What Analysts Think About SNDL Stock
While retail investors seem to love SNDL stock, analysts don’t necessarily share the same opinion. In fact, there are only two analysts currently weighing in on Sundial, one of which has a Hold rating on the stock, the other rates it a Sell. That’s right, there’s no Buy ratings to speak of.
In terms of price targets, the low is $0.20 per share with a high of $0.40 per share, representing the potential for significant declines.
However, it’s important to keep in mind that these analysts have been covering the stock for some time and have not updated their coverage recently. So, these negative opinions make sense as they don’t take into account the improved cash position at SNDL.

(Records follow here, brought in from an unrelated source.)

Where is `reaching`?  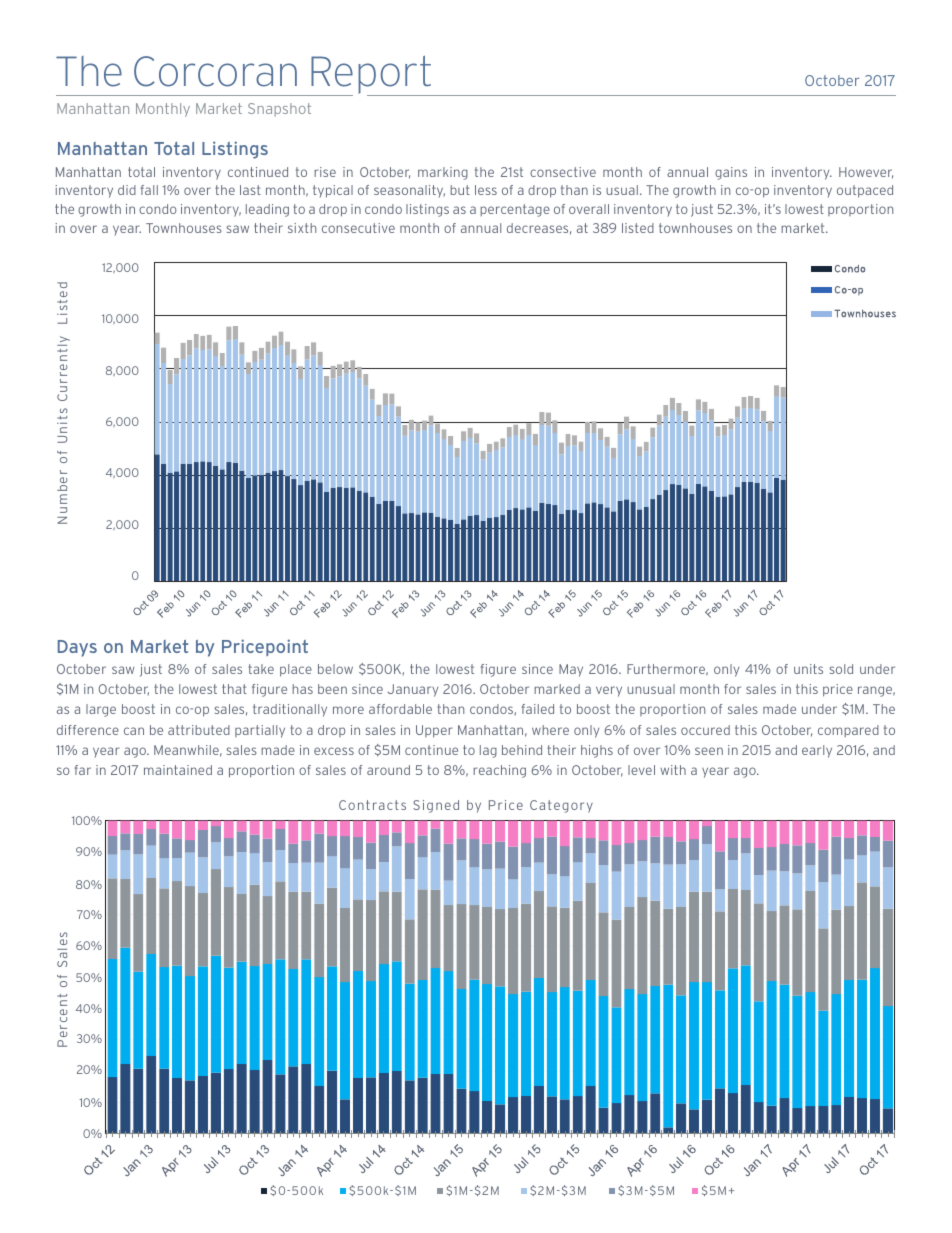
reaching is located at coordinates (499, 771).
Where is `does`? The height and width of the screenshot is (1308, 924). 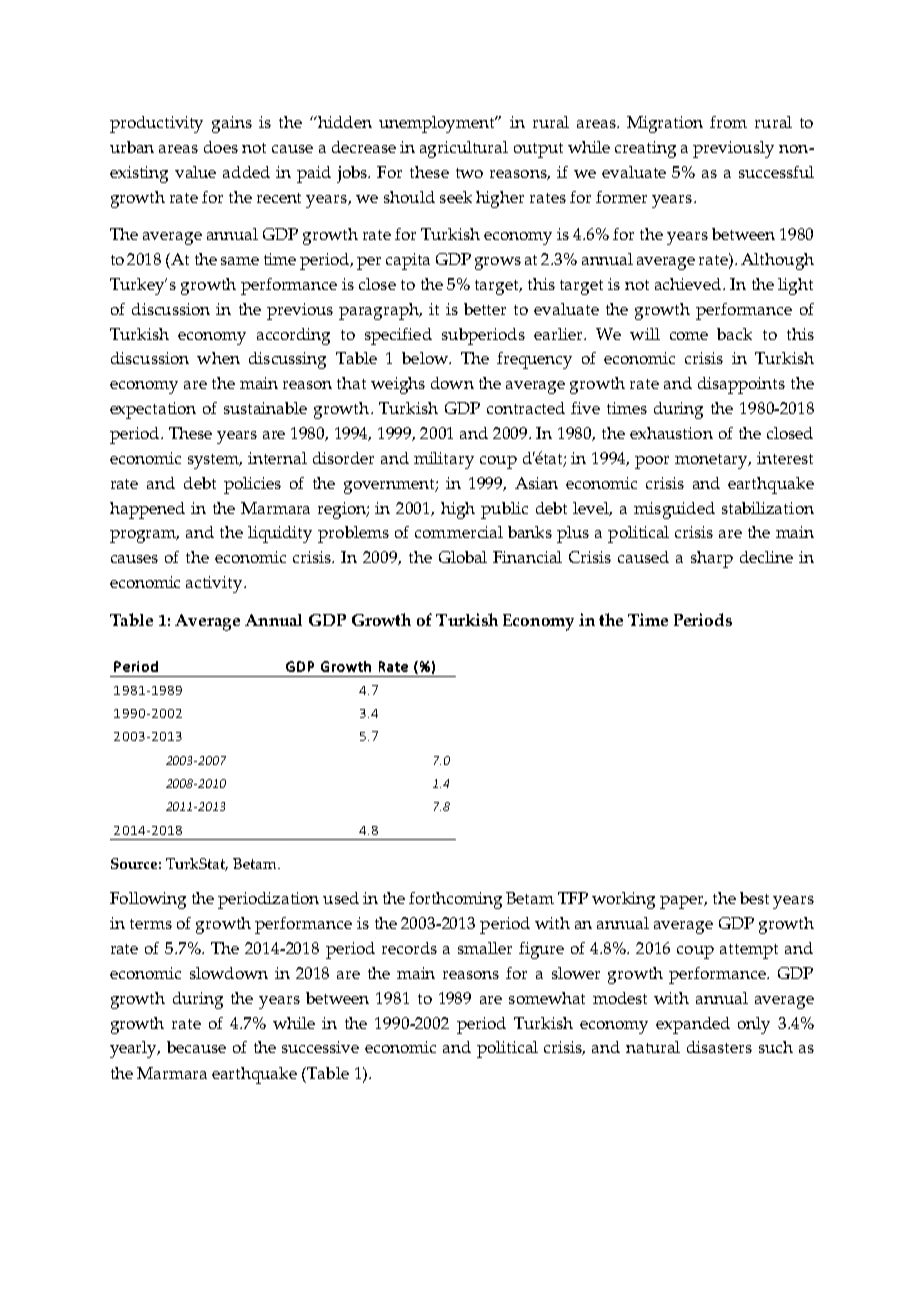 does is located at coordinates (221, 147).
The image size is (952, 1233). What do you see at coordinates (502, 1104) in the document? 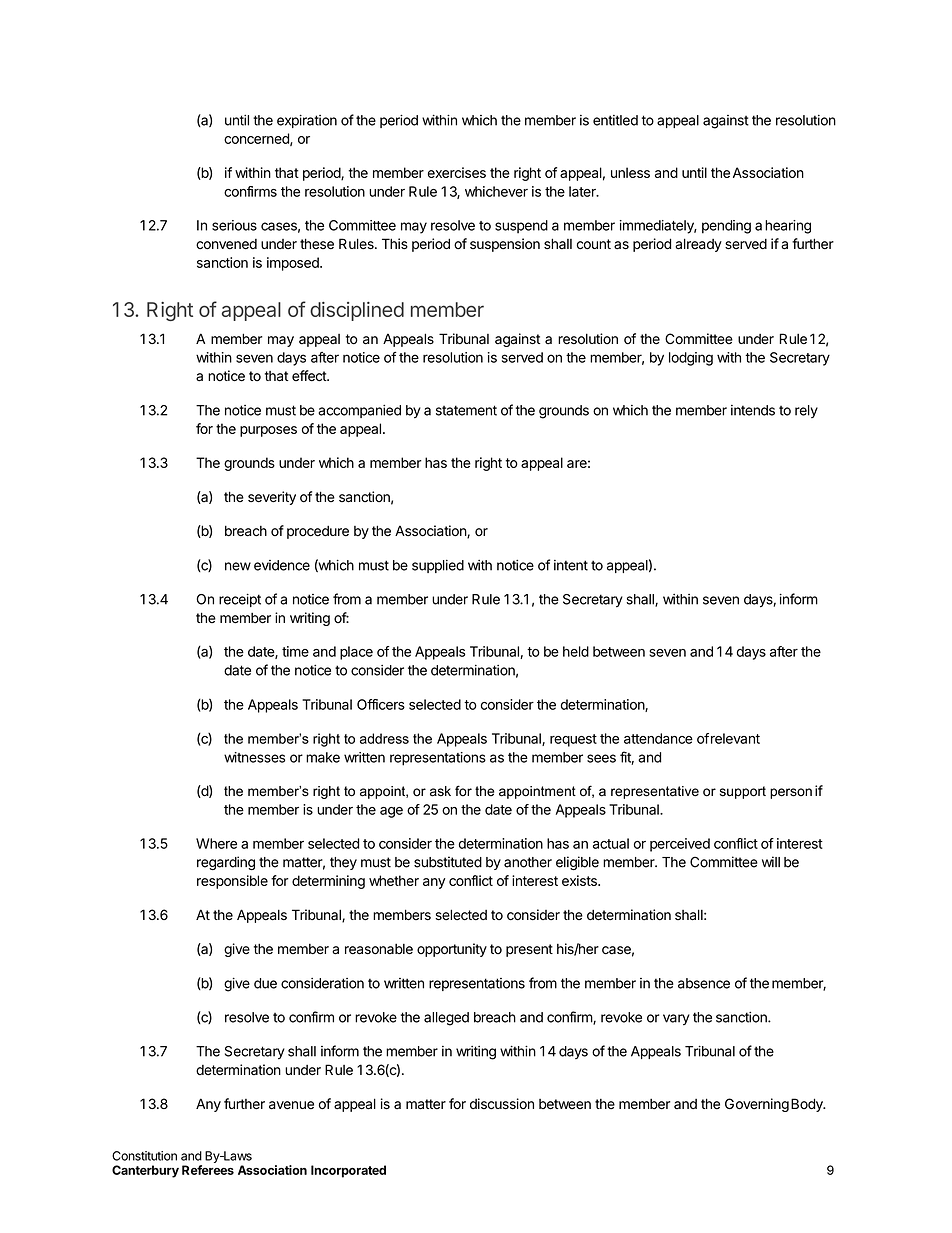
I see `discussion` at bounding box center [502, 1104].
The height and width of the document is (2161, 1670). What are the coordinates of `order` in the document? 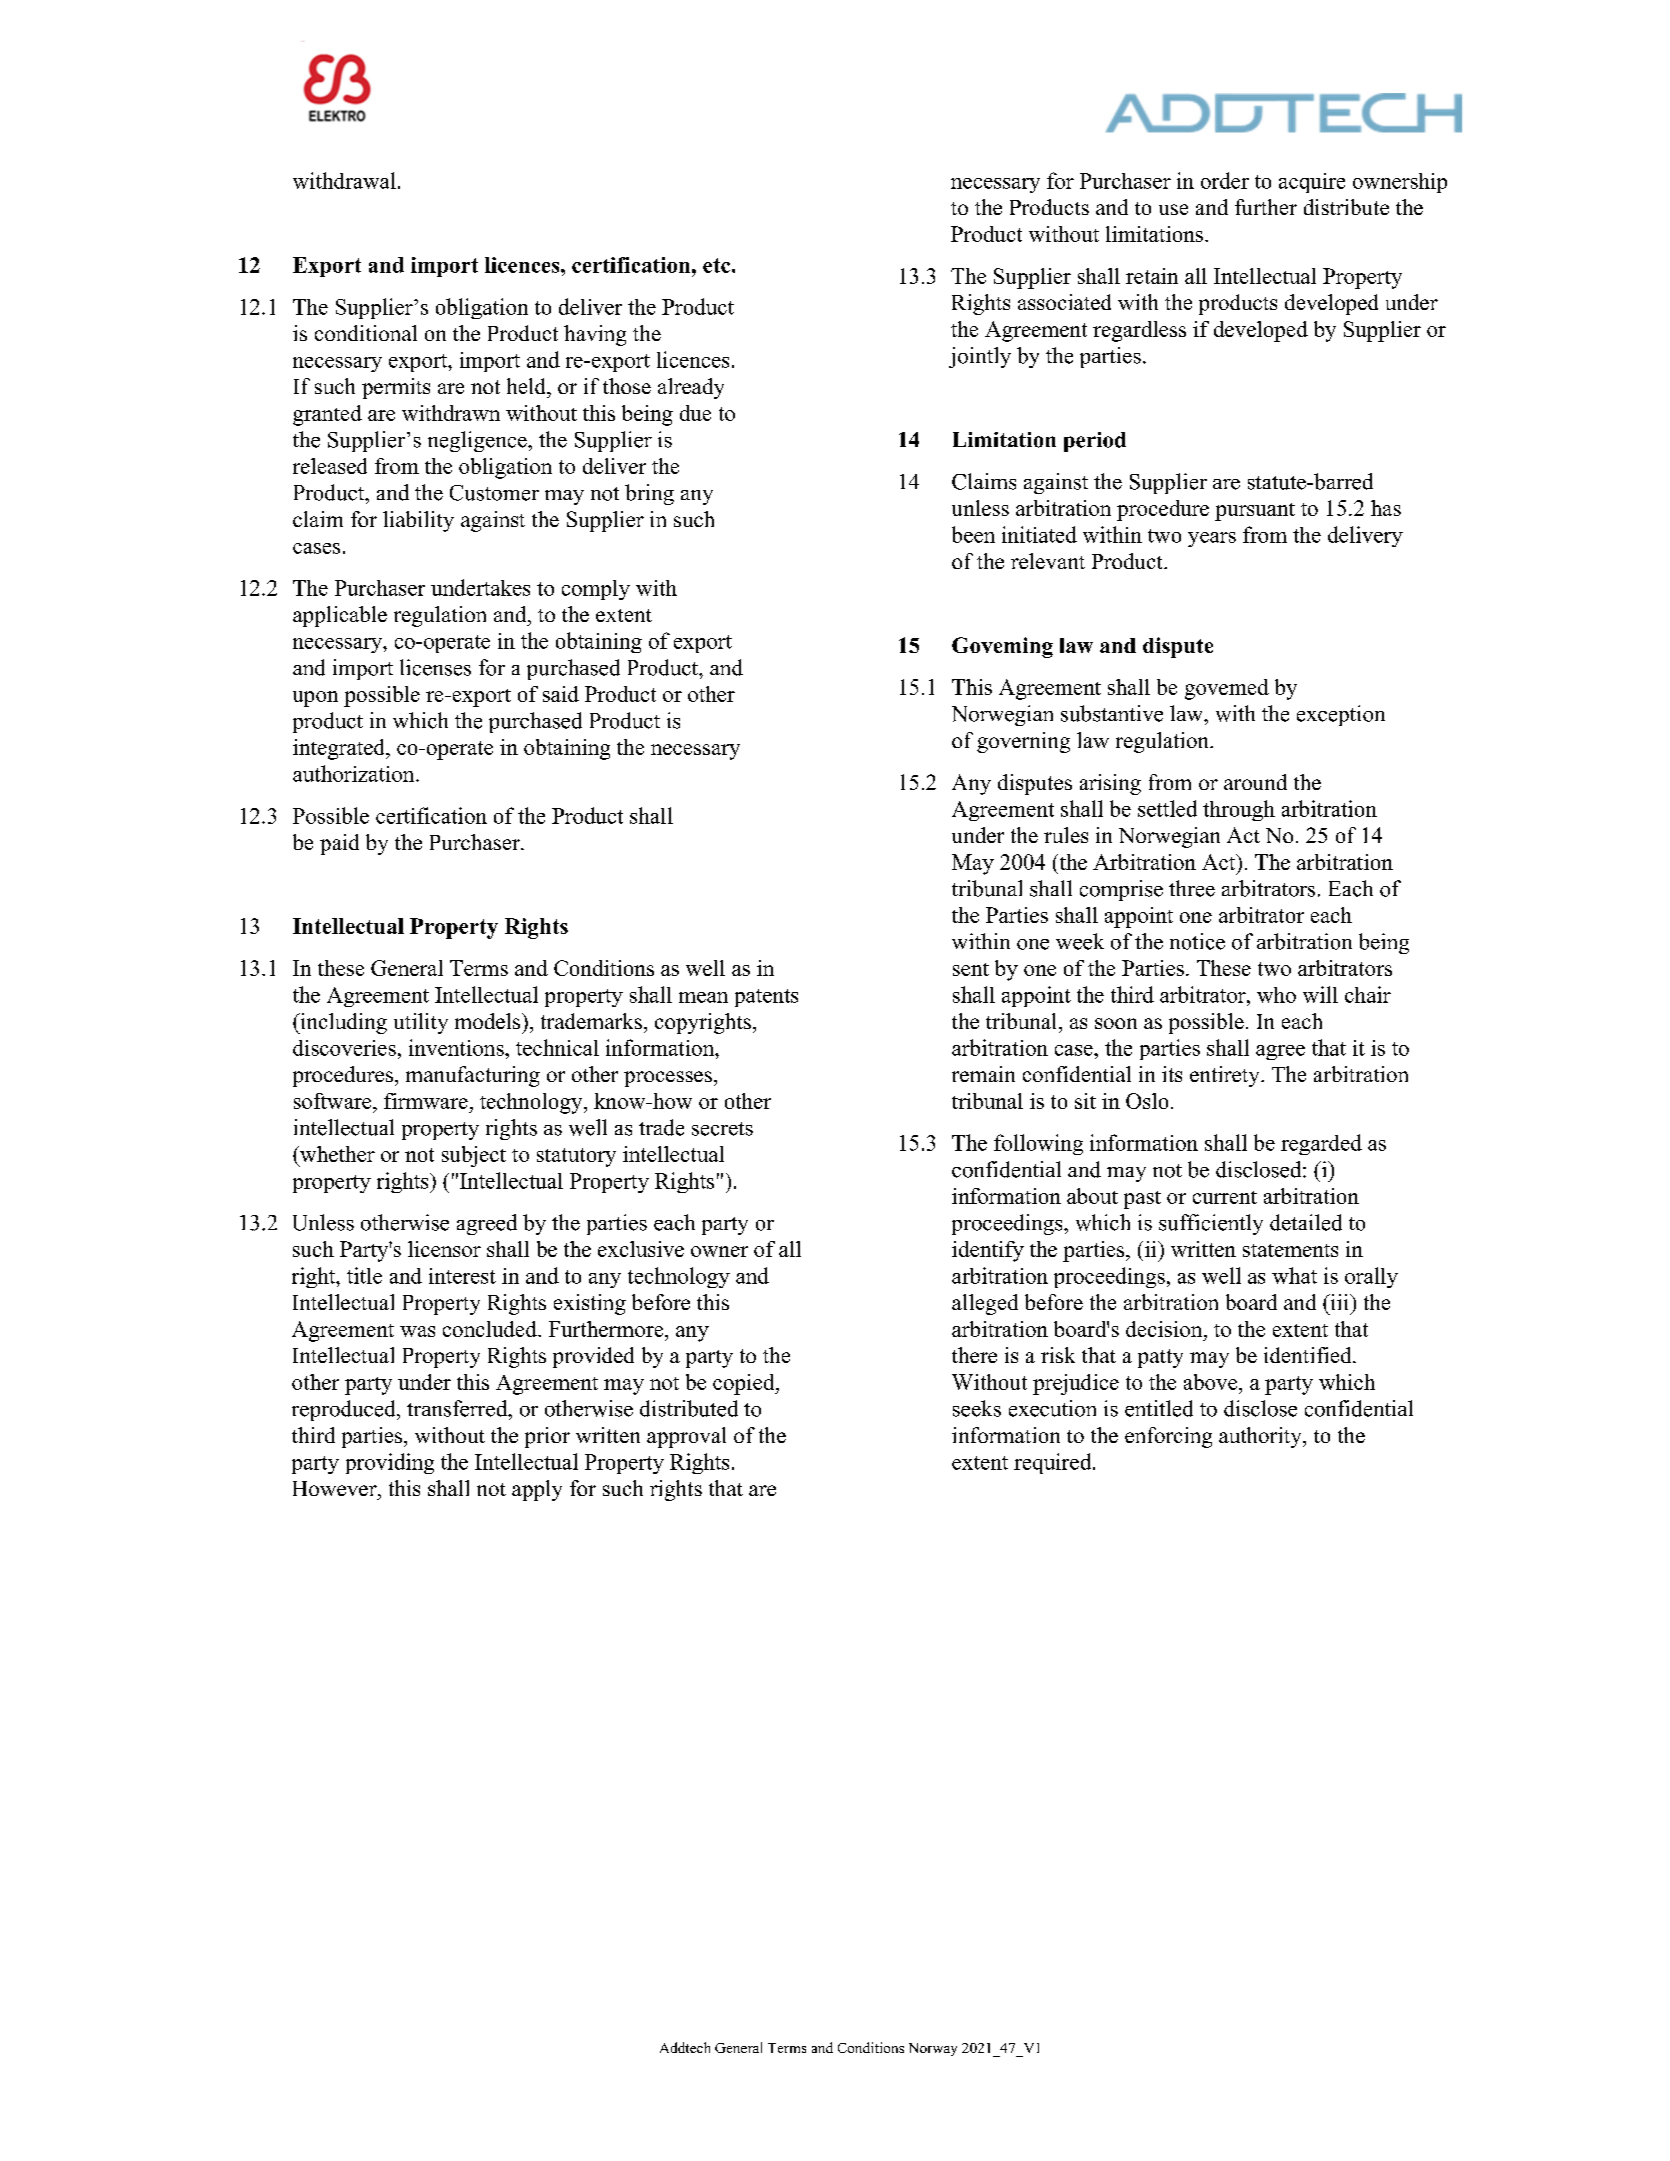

Risks to Consider Before Buying SNDL Stock
If you’re going to invest in Sundial Growers, or any other stock for that matter, you’re going to have to be willing to accept risk. The fact of the matter is that there’s no such thing as a risk free investment. When it comes to SNDL stock, the most significant risks to consider include:
- A Speculative Bet. An investment in Sundial Growers is a highly speculative bet. At the moment, much of the value given in the company’s market cap is the result of a belief that the United States will legalize cannabis for recreational use. While there’s a good chance that this will happen, there are no guarantees, and if it doesn’t, SNDL stock could experience significant declines.
- Profitability. SNDL is not yet a profitable company. Should the company fail to reach profitability before its cash dries up, it may look to public markets as a way to raise funds, resulting in the dilution of existing shareholder value.
- An Arguably High Valuation. Many experts say the recent run in value has been the result of fear of missing out (FOMO), and that the valuation will come back to earth relatively soon. While this is yet to be seen, it is a possibility.
While there are risks to consider, those risks are starting to fade. After paying off debt and creating a compelling balance sheet, the management team at Sundial Growers has set itself in a solid position to take advantage of opportunities as regulatory changes take place around the world.
Moreover, with retail investor support behind the ticker, who knows just how high SNDL could go.